About this task: Repeat verbatim, and only, the lines of the data below, beginning at the line that contains "This screenshot has width=1412, height=840." and stopping after the line that contains "Click the Buy".

____

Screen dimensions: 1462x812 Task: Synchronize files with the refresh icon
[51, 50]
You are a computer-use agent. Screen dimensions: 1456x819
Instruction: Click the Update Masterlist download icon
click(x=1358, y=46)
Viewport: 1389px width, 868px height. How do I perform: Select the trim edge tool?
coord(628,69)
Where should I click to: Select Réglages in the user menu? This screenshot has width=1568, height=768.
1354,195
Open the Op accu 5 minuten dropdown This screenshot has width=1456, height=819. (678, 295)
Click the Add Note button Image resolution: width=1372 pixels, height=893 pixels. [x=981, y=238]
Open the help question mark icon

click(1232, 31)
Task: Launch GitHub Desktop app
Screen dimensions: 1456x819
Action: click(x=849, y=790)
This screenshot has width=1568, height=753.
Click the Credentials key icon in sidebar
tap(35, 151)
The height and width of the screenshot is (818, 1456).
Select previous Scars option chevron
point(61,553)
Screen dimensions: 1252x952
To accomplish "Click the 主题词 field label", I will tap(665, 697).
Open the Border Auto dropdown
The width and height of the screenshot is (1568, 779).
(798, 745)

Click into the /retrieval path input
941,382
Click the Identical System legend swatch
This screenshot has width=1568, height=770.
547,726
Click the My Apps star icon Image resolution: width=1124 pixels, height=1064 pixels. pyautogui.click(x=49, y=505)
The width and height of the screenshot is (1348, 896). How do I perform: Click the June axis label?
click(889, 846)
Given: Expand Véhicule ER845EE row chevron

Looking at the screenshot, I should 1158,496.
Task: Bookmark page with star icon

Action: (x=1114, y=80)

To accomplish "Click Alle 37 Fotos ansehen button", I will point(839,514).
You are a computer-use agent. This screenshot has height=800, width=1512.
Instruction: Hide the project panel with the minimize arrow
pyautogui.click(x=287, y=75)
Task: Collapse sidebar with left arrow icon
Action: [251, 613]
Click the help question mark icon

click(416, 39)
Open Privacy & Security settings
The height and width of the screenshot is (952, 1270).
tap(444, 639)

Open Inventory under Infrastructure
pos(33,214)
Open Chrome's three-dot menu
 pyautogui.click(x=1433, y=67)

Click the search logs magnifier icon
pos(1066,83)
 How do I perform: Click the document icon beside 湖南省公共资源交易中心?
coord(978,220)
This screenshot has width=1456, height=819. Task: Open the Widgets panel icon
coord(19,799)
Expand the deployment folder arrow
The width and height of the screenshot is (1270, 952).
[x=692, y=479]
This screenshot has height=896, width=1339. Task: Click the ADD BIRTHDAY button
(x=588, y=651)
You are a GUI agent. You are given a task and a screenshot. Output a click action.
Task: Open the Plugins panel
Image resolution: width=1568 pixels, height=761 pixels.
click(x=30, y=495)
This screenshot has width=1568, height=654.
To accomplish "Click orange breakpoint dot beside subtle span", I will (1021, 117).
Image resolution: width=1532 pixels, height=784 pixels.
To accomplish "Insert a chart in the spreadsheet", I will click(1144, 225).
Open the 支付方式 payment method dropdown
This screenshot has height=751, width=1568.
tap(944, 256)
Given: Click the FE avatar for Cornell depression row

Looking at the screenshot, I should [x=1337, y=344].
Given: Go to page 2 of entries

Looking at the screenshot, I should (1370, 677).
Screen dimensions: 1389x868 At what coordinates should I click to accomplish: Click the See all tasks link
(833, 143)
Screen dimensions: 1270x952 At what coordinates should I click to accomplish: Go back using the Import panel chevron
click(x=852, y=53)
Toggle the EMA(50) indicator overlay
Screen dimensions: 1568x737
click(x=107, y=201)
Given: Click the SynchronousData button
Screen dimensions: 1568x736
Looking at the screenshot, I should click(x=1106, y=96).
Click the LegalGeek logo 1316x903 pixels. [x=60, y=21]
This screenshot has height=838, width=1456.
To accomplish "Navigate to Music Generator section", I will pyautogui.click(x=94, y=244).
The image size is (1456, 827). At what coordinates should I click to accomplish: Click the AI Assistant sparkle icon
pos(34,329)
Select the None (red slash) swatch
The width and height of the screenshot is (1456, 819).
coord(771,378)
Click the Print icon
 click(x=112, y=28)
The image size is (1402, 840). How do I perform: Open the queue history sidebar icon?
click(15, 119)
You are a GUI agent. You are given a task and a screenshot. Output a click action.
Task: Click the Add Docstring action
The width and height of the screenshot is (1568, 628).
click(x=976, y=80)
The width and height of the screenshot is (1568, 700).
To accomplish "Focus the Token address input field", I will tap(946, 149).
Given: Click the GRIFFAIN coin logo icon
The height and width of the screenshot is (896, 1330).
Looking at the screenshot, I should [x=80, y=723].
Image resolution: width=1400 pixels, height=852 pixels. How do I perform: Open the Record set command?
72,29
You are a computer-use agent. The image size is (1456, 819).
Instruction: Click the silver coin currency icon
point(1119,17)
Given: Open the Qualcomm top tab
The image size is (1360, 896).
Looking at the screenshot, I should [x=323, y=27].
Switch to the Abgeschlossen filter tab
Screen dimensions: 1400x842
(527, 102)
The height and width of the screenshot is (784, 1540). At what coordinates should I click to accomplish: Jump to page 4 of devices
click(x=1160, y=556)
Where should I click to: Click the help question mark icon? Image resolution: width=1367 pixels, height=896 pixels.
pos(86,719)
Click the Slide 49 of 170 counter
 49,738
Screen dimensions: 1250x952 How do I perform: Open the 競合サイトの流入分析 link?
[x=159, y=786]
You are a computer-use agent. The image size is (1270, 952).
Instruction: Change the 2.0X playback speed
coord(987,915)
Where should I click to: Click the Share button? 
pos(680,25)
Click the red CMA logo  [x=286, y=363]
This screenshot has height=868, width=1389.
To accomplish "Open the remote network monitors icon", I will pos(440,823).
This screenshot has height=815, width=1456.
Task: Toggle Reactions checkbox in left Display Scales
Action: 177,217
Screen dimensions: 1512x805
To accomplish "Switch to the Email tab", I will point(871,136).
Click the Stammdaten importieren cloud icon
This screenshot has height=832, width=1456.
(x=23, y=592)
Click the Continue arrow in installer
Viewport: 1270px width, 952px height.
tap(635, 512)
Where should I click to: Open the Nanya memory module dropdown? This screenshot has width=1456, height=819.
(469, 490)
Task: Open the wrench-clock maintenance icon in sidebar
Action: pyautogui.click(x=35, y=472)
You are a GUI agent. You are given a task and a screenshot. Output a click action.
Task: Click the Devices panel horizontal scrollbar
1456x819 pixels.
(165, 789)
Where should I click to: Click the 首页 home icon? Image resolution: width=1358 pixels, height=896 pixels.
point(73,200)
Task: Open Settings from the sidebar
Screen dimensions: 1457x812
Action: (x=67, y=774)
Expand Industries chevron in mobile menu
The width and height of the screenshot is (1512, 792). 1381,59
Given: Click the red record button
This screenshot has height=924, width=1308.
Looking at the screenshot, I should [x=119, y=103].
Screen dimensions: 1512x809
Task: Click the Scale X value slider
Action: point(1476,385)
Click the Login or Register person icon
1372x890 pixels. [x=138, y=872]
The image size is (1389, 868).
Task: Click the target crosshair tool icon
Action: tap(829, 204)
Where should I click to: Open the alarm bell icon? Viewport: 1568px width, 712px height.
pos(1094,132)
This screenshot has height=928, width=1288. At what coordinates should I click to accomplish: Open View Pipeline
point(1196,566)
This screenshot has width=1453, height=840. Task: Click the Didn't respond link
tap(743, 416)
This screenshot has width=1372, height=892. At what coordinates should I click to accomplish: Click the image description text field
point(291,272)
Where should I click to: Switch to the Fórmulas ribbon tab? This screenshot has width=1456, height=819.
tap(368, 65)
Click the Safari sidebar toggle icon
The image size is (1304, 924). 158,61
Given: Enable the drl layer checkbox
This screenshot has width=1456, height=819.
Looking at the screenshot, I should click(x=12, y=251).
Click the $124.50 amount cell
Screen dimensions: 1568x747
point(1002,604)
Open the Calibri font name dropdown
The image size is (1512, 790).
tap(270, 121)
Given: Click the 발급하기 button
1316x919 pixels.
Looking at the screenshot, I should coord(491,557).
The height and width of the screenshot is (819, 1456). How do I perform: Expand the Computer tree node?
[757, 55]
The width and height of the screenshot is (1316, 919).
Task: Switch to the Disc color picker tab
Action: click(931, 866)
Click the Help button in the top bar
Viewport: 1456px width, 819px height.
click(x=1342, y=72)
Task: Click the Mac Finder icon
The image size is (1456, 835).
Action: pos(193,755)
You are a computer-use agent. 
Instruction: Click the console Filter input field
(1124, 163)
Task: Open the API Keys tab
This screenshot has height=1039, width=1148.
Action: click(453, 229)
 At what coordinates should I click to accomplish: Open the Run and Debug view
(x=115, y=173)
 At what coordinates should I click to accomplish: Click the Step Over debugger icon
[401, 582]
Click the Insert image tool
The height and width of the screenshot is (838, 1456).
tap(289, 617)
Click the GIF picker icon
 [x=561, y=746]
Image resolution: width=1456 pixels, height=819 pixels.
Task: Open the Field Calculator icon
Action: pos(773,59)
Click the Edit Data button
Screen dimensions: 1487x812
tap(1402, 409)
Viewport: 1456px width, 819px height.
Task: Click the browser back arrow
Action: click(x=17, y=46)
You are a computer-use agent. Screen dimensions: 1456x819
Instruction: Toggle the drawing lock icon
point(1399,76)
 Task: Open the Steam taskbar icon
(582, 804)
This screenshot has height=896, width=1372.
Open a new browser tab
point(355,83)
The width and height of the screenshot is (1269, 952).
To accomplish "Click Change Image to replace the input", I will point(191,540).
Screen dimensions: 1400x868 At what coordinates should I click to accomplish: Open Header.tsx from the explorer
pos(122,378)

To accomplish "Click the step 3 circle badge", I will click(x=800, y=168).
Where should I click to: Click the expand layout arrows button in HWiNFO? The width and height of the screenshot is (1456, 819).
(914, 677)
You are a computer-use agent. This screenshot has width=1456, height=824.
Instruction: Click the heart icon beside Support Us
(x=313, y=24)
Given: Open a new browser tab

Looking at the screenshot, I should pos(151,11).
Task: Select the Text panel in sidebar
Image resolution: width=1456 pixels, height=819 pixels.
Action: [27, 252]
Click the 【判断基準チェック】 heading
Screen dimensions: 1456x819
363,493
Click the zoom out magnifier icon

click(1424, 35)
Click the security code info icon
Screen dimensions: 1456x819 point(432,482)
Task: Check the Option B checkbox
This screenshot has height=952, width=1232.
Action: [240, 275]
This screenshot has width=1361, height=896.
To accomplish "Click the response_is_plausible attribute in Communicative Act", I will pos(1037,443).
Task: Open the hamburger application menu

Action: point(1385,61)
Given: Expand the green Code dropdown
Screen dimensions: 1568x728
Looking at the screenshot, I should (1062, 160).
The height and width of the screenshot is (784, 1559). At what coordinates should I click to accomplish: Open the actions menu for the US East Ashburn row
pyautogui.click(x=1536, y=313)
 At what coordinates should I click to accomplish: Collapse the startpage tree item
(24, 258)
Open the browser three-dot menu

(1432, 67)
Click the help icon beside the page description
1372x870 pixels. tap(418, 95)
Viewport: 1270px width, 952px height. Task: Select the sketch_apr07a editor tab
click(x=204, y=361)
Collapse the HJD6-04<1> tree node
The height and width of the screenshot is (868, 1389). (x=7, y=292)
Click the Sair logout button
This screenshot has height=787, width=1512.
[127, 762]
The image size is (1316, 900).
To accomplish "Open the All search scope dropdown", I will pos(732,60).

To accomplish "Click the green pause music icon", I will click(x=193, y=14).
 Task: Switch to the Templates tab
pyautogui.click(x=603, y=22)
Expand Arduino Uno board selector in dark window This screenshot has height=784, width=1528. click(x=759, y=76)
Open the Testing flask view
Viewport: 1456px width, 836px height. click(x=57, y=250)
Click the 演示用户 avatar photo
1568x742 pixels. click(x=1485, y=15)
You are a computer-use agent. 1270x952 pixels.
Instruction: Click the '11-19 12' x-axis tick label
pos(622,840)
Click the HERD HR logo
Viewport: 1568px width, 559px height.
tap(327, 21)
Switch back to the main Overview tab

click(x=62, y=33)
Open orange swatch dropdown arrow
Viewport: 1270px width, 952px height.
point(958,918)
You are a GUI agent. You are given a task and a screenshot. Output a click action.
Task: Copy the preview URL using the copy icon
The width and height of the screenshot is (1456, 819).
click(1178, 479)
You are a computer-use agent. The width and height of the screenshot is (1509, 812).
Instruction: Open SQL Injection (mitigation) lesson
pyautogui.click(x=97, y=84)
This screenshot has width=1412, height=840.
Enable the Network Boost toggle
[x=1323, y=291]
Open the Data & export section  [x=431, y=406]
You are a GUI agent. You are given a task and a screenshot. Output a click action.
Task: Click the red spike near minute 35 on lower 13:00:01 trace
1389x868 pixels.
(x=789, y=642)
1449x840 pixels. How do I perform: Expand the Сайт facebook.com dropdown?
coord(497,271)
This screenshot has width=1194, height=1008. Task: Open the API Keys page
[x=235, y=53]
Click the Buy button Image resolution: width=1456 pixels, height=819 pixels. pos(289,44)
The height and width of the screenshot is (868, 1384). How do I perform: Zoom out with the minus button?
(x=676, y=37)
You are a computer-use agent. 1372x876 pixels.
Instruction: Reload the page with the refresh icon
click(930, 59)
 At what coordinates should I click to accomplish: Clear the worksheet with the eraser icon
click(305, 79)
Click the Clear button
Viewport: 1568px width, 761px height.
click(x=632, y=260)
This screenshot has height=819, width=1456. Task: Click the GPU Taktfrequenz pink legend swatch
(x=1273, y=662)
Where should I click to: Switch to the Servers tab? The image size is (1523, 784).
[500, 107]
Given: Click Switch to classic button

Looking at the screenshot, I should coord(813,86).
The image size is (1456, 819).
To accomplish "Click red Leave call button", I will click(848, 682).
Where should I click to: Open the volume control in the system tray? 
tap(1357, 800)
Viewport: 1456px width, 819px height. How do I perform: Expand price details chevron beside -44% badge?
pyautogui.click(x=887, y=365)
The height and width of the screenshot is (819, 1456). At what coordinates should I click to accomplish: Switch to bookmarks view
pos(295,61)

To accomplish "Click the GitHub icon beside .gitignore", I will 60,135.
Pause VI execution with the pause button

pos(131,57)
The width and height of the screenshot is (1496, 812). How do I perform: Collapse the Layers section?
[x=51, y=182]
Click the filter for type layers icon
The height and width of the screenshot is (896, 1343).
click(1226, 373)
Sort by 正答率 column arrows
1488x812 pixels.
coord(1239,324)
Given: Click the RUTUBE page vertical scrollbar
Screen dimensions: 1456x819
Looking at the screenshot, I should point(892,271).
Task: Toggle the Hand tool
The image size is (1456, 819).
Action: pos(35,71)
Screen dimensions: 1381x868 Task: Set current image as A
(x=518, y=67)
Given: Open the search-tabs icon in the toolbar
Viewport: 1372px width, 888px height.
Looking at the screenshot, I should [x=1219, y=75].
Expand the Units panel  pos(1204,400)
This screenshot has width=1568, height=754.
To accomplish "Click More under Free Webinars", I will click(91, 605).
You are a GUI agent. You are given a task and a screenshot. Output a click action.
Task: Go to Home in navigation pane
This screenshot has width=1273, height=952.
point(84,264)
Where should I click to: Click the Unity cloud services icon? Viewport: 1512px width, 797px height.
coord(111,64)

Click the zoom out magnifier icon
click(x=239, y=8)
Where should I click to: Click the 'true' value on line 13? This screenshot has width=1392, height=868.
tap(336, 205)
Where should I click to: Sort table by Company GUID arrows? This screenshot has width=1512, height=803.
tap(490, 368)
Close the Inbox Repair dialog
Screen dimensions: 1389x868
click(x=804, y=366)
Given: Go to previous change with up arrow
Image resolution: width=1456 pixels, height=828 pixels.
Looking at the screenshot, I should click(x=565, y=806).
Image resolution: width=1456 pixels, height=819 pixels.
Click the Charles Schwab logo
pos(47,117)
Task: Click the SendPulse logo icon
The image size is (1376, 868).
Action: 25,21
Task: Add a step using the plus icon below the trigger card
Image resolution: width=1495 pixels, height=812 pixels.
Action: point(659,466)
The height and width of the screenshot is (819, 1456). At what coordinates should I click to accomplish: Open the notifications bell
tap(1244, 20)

____

Response below:
This screenshot has width=1412, height=840.
Enable the Network Boost toggle
[x=1323, y=291]
Open the Data & export section  [x=431, y=406]
You are a GUI agent. You are given a task and a screenshot. Output a click action.
Task: Click the red spike near minute 35 on lower 13:00:01 trace
1389x868 pixels.
(x=789, y=642)
1449x840 pixels. How do I perform: Expand the Сайт facebook.com dropdown?
coord(497,271)
This screenshot has width=1194, height=1008. Task: Open the API Keys page
[x=235, y=53]
Click the Buy button Image resolution: width=1456 pixels, height=819 pixels. pos(289,44)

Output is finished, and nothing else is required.